Sarah O’Keefe:                               Welcome to The Content Strategy Experts podcast brought to you by Scriptorium. Since 1997, Scriptorium has helped companies manage, structure, organize, and distribute content in an efficient way. In this episode, we talk with Dawn Stevens of Comtech about trends that are of interest to techcomm managers. Dawn, hi, thanks so much for being a guest on the podcast today.


Dawn Stevens:                               Hi, Sarah, thanks for having me.


SO:                               Absolutely. So to get things started, for those of us who don’t know, tell us a little about yourself and Comtech and also the Center for Information Development Management.

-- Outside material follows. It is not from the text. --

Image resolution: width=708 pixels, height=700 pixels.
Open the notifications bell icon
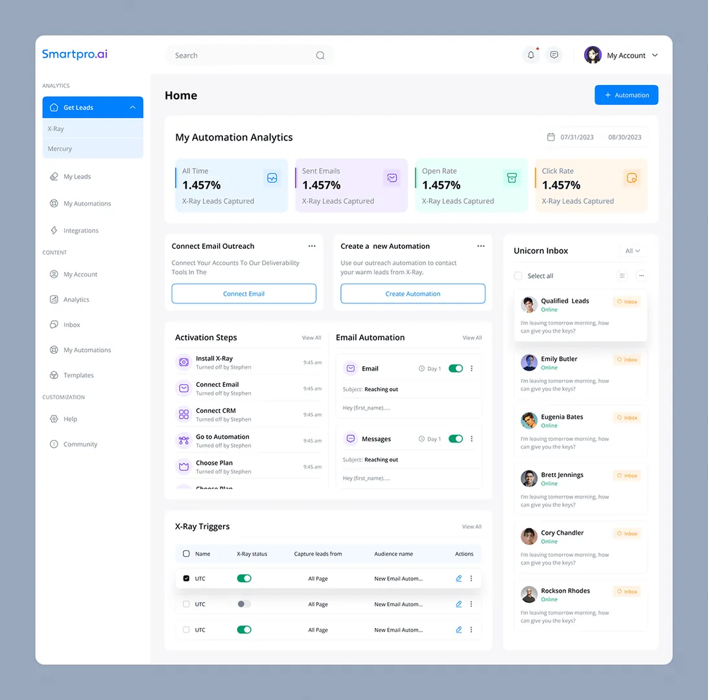530,54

DS:                               Sure. Again, I’m Dawn Stevens and I have been in technical communications basically my entire career, which is now well over 30 years. I’m one of those few people who started off saying, “I think I’ll be a technical communicator.” And so I went to school for it and have been working in it my entire career. And I was fortunate early on in my career to find Comtech, and so I’ve actually worked at Comtech twice. I worked for JoAnn for 10 years in the ’90s. Then I left because my children were small and I didn’t want to travel as much in those types of things, and then I came back after my youngest went to college and have been back since 2010. So I’ve been here at Comtech a total of, well over 20 years and I purchased it actually now five years ago, if you can believe that, Sarah, five years.


SO:                               Yeah.


DS:                               So Comtech is a competitor really of Scriptorium from, your introduction is, “Yeah, that works for Comtech as well.” We’ve been in existence since ’78, I believe is when Joanne formed it. And then about, oh, 25 years ago, she started the Center for Information Development Management, which is an organizational membership for managers largely to talk about concerns that have to do with managing technical communications and the challenges that are associated with the unique people that you manage and the people that you have to work with in terms of stakeholders and so on. And so that membership organization sponsors conferences and things like that.

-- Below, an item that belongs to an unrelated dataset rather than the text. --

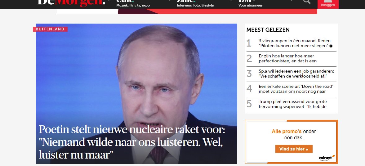
Task: Click the plus icon after first headline
Action: pyautogui.click(x=331, y=46)
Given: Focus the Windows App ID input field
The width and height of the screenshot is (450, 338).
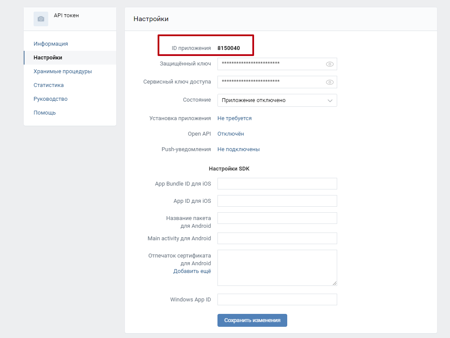Looking at the screenshot, I should click(277, 300).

SO:                               Yeah. And so in my mind we’re friendly competitors.


DS:                               Yes, that’s right.


SO:                               Because every once in a while we bid on the same project and one of us gets it and the other one doesn’t, but what I think is more important is that we as business owners and all of that, we have a lot of the same issues and challenges. So I really value having access and getting to talk to you and people like you in that peer group about all of our mutual pain and suffering.


DS:                               Absolutely.


SO:                               So with that position that you have as an industry consultant and also with CIDM, I wanted to ask you about trends, like what’s happening in techcomm that’s of interest or maybe the techcomm managers are terrified about, and I guess we really have to start with hiring, right?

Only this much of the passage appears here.